PROBLEM | How many lines in the records below contain the word "should"? Reply with the number alone.

STORED DATA |
● ● ● ● ● ● ●

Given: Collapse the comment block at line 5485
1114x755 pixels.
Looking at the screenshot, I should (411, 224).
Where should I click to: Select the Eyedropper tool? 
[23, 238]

● ● ● ● ● ● ●

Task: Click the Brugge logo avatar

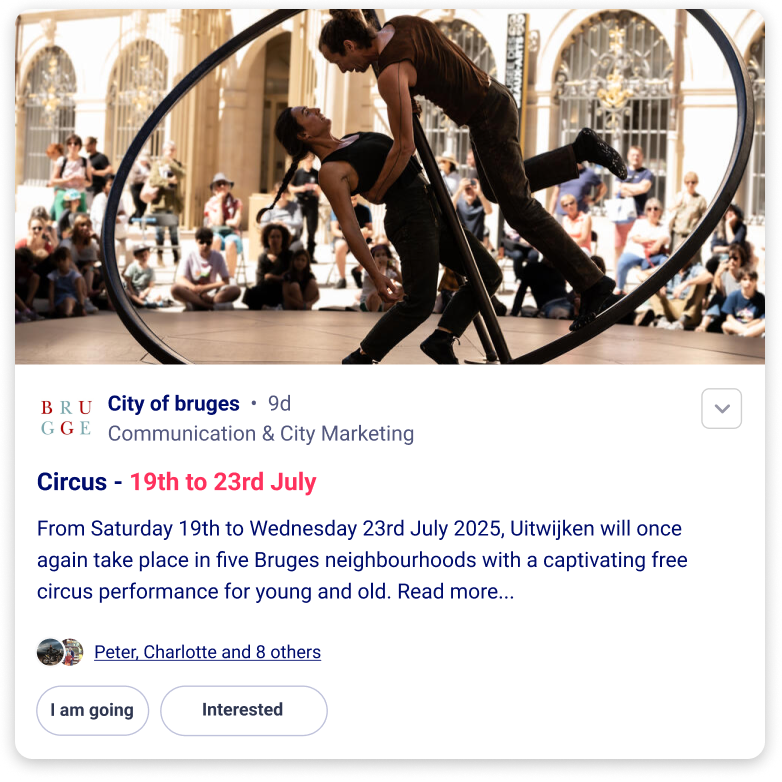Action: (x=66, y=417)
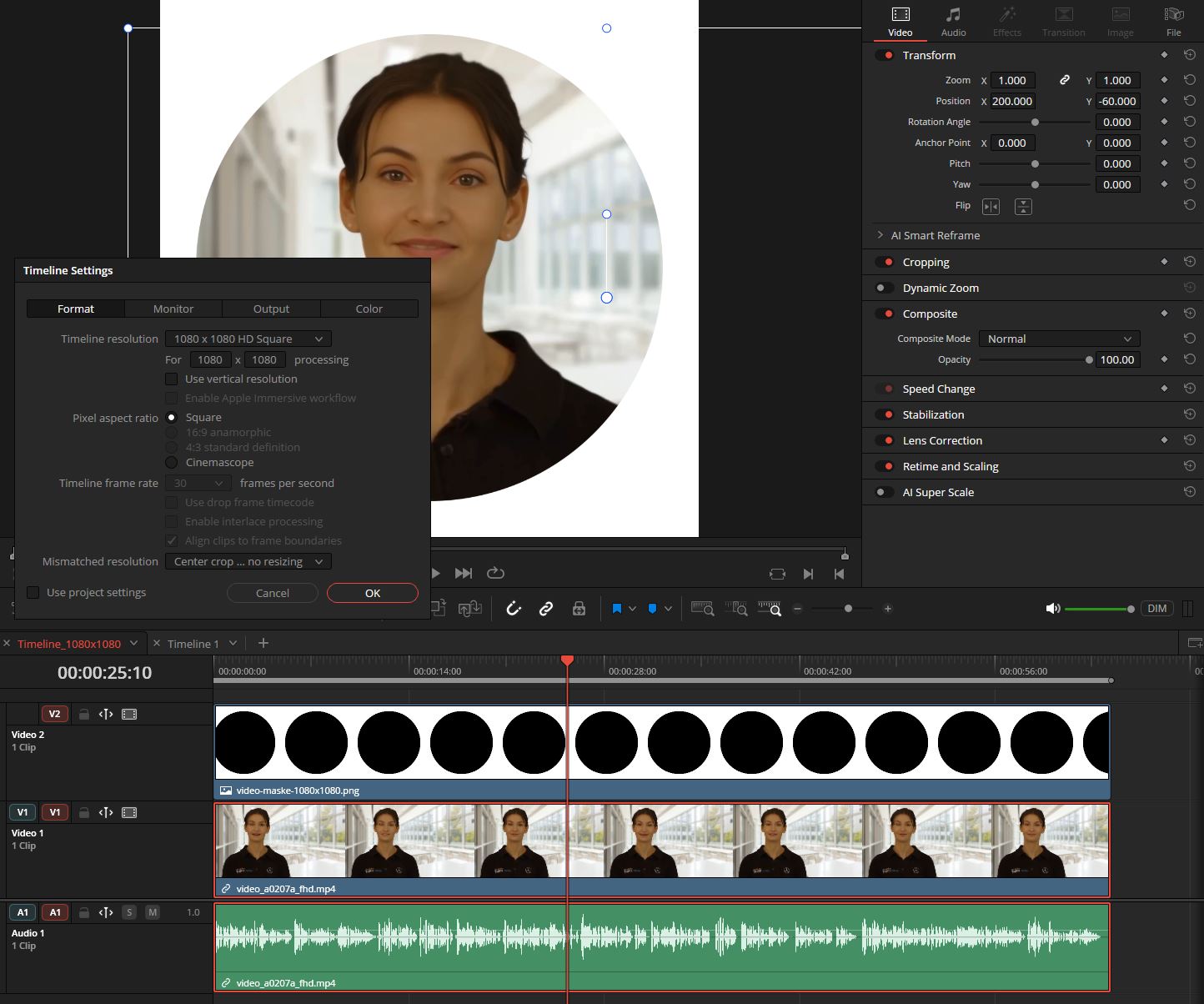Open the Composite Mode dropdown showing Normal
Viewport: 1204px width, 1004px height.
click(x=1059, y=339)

● ● ● ● ● ● ●

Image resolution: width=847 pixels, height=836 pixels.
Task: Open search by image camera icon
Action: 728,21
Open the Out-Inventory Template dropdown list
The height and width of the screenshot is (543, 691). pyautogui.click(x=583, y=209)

● ● ● ● ● ● ●

RESPONSE FOR THIS EXERCISE | 2